I am given 2 side lengths for one triangle and two side lengths for the parallelogram. I am asked to find the length of m (FE) and n (DE)
I am given the lenghts:
I don't see how to use Law of Sines because I don't have any angles and I don't see how to use Law of Cosines to solve triangle ACF because I am missing a side length.
Am I missing a concept or is this problem missing given information?
On
welcome to stack exchange. The answer will simply be that $m = 15$ and $n = 9$. Lets say you made a new point G opposite E then joined C to G and then G to E, you'd effectively end up with the same parallelogram as you have underneath.
On
Note that the triangles $AFC$ and $EFD$ are similar. Hence $\frac{n}{m}=\frac{9}{15}$.
Now let the angle at E in $EFD$ be $x$. Then the angle at $A$ in $AFC$ is also $x$ by similarity. Using the cosine rule you can now find the lenght of g as a function of $x$, i.e. $g(x)$. Then $l(x)=16-g(x)$.
We have $n=\frac{9}{15}m$, hence we can now find $n(x)$ using the cosine rule in $EFD$. This thus gives $m(x)=\frac{15}{9}n(x)$. Now look at triangle $ABE$. Note that we know all sides as a function of $x$ and know that its angle at $E$ is $x$. Hence we can solve for $x$ by applying the cosine rule.
I however suspect that the actual calculations will be very ugly, so there probably is another solution possible.
On
Well, you can certainly reconstruct the image by leaning the parallelogram to different angles and sliding F to where it needs to be. In other words by adjusting $\angle CAB$ to different values.
The question is is there some reason that for all measures of $\angle CAB$ will the lines $FE$ And $ED$ should be the same for all such parallelograms. Off hand there is no reason they should.
But the more we increase $\angle CAB$ the more point $F$ will move to the right. And as $9 < 15$ there is some angle where $F$ will move so far to the right so as to superimpose itself on $D$. As a result $E$ will superimpose on $D$. Then $FE= ED =0$.

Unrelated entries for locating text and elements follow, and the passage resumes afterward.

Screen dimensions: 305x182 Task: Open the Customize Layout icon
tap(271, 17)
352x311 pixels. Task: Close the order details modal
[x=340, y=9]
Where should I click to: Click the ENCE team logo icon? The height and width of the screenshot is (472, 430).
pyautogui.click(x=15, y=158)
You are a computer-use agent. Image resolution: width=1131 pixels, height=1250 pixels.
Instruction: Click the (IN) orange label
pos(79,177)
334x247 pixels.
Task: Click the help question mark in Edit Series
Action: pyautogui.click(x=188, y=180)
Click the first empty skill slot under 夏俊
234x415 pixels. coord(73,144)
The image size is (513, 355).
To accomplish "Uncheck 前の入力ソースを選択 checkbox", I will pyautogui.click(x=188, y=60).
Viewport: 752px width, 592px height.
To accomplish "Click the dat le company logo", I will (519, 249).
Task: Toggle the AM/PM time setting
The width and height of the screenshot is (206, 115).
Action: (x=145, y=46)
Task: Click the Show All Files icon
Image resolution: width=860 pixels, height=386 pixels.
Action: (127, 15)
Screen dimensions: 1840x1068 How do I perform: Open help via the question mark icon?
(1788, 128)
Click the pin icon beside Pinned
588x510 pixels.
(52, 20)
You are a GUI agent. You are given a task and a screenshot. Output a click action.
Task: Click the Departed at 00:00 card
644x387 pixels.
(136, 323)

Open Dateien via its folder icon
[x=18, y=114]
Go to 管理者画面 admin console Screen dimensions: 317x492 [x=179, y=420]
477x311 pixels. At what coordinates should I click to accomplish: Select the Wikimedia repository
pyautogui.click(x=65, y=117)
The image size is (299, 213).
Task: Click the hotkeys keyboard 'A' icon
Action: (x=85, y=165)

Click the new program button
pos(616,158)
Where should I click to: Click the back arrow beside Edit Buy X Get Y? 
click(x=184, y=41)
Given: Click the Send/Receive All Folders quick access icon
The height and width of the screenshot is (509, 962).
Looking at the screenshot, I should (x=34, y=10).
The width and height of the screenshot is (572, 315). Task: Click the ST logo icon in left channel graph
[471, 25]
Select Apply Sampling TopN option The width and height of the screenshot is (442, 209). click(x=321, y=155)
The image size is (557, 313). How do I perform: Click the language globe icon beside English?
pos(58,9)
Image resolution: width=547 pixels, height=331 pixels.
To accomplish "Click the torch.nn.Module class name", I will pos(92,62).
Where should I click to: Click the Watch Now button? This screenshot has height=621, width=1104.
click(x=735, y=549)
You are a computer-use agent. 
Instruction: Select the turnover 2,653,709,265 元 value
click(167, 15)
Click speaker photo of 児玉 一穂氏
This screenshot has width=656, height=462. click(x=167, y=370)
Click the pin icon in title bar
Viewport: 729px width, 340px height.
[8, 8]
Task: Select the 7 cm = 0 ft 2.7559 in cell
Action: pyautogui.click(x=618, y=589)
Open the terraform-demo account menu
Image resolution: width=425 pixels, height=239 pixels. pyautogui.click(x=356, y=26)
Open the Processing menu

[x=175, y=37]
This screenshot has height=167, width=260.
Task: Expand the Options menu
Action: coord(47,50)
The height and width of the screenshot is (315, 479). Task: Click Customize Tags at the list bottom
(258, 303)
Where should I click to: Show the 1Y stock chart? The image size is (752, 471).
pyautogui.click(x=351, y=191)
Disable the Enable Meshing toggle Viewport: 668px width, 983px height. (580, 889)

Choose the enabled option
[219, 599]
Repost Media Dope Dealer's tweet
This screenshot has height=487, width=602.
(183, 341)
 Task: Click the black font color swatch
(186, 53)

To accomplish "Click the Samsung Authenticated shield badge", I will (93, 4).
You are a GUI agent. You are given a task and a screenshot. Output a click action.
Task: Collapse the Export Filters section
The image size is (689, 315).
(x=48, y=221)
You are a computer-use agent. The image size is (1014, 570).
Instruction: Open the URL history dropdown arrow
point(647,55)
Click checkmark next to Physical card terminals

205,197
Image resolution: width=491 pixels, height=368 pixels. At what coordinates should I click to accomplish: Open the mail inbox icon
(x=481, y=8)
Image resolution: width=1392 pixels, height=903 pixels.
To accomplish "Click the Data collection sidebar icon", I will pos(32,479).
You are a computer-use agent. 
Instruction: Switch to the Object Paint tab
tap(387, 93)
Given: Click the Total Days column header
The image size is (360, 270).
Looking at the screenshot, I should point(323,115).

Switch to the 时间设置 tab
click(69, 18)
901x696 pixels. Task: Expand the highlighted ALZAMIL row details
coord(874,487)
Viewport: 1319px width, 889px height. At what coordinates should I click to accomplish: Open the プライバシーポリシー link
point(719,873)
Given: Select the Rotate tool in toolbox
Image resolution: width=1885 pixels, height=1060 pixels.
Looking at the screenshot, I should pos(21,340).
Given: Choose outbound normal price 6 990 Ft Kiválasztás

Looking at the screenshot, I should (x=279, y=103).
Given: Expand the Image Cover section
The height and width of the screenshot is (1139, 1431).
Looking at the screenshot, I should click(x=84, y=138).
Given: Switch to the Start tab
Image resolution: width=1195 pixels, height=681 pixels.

Therefore $FE$ and $DE$ are not constant and we don't have enough information.
I don't believe there's enough information. Let's let
$$A=(0,0)$$
$$B=(16,0)$$
$$C=(9\cos\theta,9\sin\theta)\text{ for some }0<\theta<90^{\circ}$$
$$D=B+C=(16+9\cos\theta,9\sin\theta)$$
$$F=\left(\sqrt{15^2-9^2\sin^2\theta},9\sin\theta\right)$$
Then we have a parallelogram $ABDC$ with a point $F$ on $CD$, such that $|AC|=9$, $|AF|=15$, and $|AB|=16$. Our next step is to find $E$. We'll be done if we can show that $|AE|$ is a non-constant function of $\theta$.
$E$ is the intersection of the lines determined by segments $AF$ and $BD$. To find the coordinates of $E$, we'll first find the equations of these lines. Using the point-slope form, we have that the equation for the line determined by segment $AF$ is:
$$y=\frac{9\sin\theta}{\sqrt{15^2-9^2\sin^2\theta}}\cdot x$$
Using the point-slope form, we have that the equation for the line determined by segment $BD$ is:
$$y=\frac{9\sin\theta}{9\cos\theta}\cdot (x-16)$$
Hence we can find the $x$-coordinate of $E$ by solving
$$\frac{9\sin\theta}{\sqrt{15^2-9^2\sin^2\theta}}\cdot x=\frac{9\sin\theta}{9\cos\theta}\cdot (x-16)$$
This gives us that
$$x=\frac{16\cdot\sqrt{15^2-9^2\sin^2\theta}}{\sqrt{15^2-9^2\sin^2\theta}-9\cos\theta}$$
We can then plug this into the equation for the line determined by segment $AF$ to obtain that
$$y=\frac{16\cdot9\sin\theta}{\sqrt{15^2-9^2\sin^2\theta}-9\cos\theta}$$
Hence
$$E=\left(\frac{16\cdot\sqrt{15^2-9^2\sin^2\theta}}{\sqrt{15^2-9^2\sin^2\theta}-9\cos\theta},\frac{16\cdot9\sin\theta}{\sqrt{15^2-9^2\sin^2\theta}-9\cos\theta}\right)$$
It follows that
$$|AE|=\frac{16\cdot15}{\sqrt{15^2-9^2\sin^2\theta}-9\cos\theta}$$
Note that if $\theta=30^{\circ}$, then $|AE|\approx36.8$, but if $\theta=60^{\circ}$, then $|AE|\approx28.9$. So $|AE|$ is a non-constant function of $\theta$.
Finally, note that $m=|AE|-15$. So $m$ is a non-constant function of $\theta$. We need more information.